Kebun milik Ejen Zaenal di Desa Cikajang, Kecamatan Cikajang, Garut, Jawa Barat, dipenuhi pohon seperti nangka dan alpukat yang ditanam pasangan Murni Kurniawati dan Sholehudin. Murni dan Sholehudin merupakan pasangan pertama yang melaksanakan himbauan atau edaran Bupati terkait kewajiban menanam pohon bagi pasangan yang hendak menikah. Pohon-pohon ini tampak tidak terurus dan hanya ada satu pohon alpukat yang masih terawat dengan baik. Murni mengaku tak merawat pohon di kebun ini, meski dulu ia sendiri yang menanamnya dua tahun lalu.

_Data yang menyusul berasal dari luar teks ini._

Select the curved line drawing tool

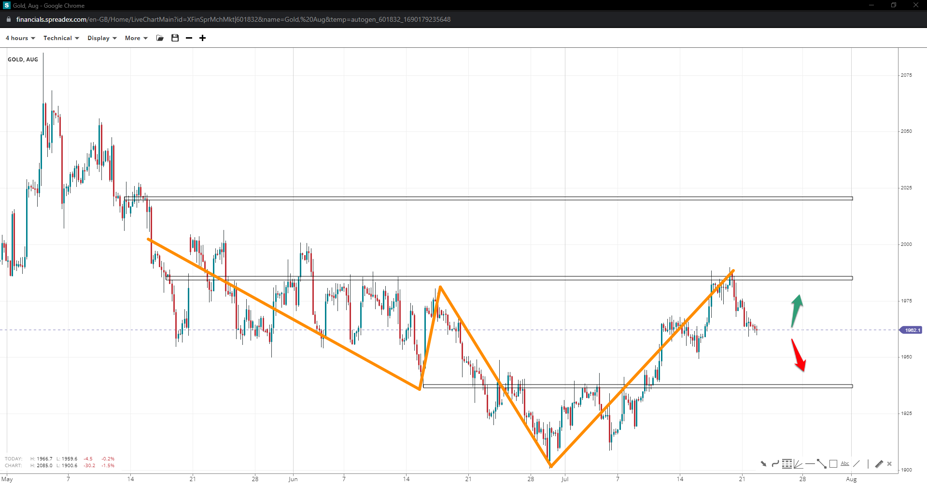(x=775, y=464)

“Pohon yang sekarang masalah dirawatnya terus terang saya sendiri nggak merawat. Tapi suami saya pernah ngebetulin pagarnya karena pohonnya sudah nggak ada terus dibetulin lagi dipagar lagi. Untuk sekarang belum dilihat lagi,” kata Murni.

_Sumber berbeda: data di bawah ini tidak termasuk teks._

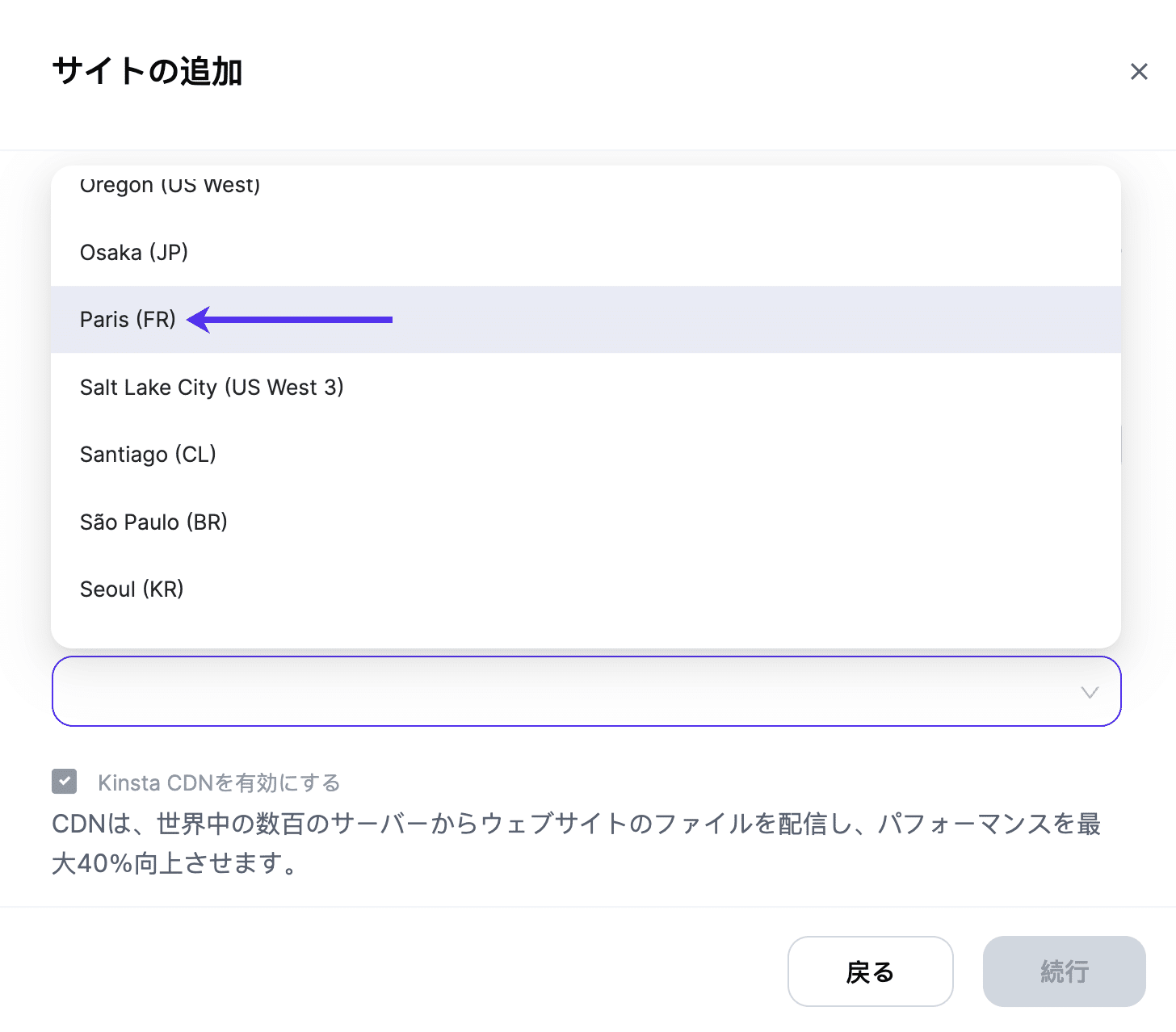Close the サイトの追加 dialog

Di Garut ada 40 lebih kecamatan. Tapi baru tiga kecamatan yang melaksanakan program wajib tanam pohon bagi pasangan yang hendak menikah atau bercerai. Selain Cikajang, ada kecamatan Tarogong Kidul dan Banyuresmi. Sejak aturan diberlakukan, Garut mendapat tambahan pohon hampir 10 ribu pohon. (sumber)
Mari kita bayangkan, kebijakan ini diberlakukan di seluruh warga Indonesia, di seluruh kecamatan dan provinsi Indonesia yang hendak menjadi pengantin maupun pengantin yang hendak bercerai. Krisis tidak krisis, penanaman pohon selalu dinilai positif dan membawa dampak yang sehat. Dalam tujuan apapun, tidak akan ada alasan institusi pemerintah akan memberhentikan penghijauan.
Namun.
Faktanya, kebijakan hanyalah kebijakan. Mereka mempertimbangkan sesuatu demi sesuatu. Ironis jika hanya menanam dan tidak melestarikannya, buat apa? Berbeda dengan apa yang dialami masyarakat di luar Kabupaten Garut. Berhubung saya tinggal di sebuah kota metropolitan, kasusnya adalah penanaman pohon disertai dengan pelebaran jalan yang maksimal. Maksudnya, disamping kita menanam pohon (karena) dikomandokan untuk menanam dari pemda setempat, dilain sisi pelebaran jalan juga diberlakukan dengan memotong lahan hijau di jalan-jalan umum. Miris.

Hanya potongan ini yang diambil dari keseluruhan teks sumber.